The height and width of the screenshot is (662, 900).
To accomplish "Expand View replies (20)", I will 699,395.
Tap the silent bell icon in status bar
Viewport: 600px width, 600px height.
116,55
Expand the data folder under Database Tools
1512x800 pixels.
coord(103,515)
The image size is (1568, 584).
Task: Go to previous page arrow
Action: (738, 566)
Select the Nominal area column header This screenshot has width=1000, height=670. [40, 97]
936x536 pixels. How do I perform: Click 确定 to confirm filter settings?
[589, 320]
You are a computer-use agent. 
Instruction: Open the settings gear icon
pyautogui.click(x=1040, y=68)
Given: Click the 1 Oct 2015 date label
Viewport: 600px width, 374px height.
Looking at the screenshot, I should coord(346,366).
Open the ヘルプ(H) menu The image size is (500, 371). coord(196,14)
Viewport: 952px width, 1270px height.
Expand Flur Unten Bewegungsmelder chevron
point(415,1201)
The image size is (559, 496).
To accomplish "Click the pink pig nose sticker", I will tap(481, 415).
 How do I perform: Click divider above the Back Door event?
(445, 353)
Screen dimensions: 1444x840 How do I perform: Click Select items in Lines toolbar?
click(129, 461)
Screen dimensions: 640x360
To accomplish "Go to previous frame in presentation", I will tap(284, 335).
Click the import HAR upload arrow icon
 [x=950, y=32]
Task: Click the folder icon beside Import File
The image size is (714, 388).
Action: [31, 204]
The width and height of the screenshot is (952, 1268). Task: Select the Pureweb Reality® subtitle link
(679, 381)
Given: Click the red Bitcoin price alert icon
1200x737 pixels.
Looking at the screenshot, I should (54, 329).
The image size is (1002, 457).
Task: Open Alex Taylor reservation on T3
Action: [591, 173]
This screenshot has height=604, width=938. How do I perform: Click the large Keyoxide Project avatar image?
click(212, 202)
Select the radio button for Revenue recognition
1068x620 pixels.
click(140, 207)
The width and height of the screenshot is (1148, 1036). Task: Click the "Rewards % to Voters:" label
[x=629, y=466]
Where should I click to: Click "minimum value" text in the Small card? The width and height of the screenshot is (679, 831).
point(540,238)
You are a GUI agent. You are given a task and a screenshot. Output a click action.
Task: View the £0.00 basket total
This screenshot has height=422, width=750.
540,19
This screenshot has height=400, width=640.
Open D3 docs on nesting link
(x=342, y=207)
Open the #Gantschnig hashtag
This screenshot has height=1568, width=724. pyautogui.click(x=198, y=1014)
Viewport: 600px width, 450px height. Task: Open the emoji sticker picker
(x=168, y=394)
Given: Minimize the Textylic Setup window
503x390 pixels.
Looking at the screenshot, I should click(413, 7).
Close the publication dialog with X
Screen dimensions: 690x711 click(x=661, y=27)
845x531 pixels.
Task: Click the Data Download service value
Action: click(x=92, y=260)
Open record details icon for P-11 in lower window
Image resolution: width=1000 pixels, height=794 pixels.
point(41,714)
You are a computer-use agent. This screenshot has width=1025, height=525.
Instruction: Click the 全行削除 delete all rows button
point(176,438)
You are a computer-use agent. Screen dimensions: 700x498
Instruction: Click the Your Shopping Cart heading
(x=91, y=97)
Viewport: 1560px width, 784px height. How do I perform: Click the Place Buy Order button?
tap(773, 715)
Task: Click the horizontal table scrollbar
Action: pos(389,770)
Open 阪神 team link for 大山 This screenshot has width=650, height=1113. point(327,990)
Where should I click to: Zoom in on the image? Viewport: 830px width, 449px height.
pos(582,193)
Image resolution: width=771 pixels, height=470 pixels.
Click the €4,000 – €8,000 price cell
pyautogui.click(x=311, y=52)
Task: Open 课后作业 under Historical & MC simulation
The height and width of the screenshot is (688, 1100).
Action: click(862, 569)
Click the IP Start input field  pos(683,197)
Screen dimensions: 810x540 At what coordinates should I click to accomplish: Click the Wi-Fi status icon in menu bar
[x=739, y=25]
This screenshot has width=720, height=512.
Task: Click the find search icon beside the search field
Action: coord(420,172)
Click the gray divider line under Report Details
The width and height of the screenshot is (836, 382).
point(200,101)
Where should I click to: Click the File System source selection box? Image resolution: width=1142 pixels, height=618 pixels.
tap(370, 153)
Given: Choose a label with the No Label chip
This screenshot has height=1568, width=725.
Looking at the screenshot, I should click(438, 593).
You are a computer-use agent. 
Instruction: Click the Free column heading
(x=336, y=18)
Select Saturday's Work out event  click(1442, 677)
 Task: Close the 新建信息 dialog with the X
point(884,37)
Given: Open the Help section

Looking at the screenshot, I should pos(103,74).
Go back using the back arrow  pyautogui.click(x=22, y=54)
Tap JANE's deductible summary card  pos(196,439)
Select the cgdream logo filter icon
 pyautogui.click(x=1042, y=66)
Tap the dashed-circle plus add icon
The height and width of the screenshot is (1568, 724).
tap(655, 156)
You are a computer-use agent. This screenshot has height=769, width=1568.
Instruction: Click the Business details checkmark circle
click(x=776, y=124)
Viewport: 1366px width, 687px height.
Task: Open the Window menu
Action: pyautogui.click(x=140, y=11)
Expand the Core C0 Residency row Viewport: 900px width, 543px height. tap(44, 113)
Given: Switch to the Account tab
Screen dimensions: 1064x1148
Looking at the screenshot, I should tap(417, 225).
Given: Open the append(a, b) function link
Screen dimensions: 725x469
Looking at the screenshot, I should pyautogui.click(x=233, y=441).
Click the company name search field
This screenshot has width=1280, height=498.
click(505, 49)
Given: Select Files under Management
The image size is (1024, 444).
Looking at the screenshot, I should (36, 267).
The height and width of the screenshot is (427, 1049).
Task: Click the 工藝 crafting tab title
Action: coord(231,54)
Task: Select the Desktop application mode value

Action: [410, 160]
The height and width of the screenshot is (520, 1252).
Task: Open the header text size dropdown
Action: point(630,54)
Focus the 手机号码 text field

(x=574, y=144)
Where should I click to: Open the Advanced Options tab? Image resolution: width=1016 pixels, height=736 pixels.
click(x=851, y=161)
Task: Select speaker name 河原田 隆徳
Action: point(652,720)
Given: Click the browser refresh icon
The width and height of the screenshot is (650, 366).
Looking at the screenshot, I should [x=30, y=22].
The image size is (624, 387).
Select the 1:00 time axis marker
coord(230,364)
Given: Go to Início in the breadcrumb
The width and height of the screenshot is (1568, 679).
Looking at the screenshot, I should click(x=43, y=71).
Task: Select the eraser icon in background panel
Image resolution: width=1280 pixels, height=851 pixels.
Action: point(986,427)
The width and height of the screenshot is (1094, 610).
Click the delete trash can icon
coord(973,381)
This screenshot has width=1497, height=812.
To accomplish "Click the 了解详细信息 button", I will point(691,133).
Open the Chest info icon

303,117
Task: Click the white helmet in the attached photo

○ ○ ○

**Work to complete**. Across the entries above, find the lines with the string "agent" and copy them.

**Answer section**.
You are a computer-use agent. 
You are a GUI agent. You are given a task and a screenshot. Output a click action.
You are a computer-use agent. This screenshot has width=1025, height=525.
You are a computer-use agent. Screen dimensions: 700x498
You are a computer-use agent. 
You are a computer-use agent. This screenshot has height=769, width=1568.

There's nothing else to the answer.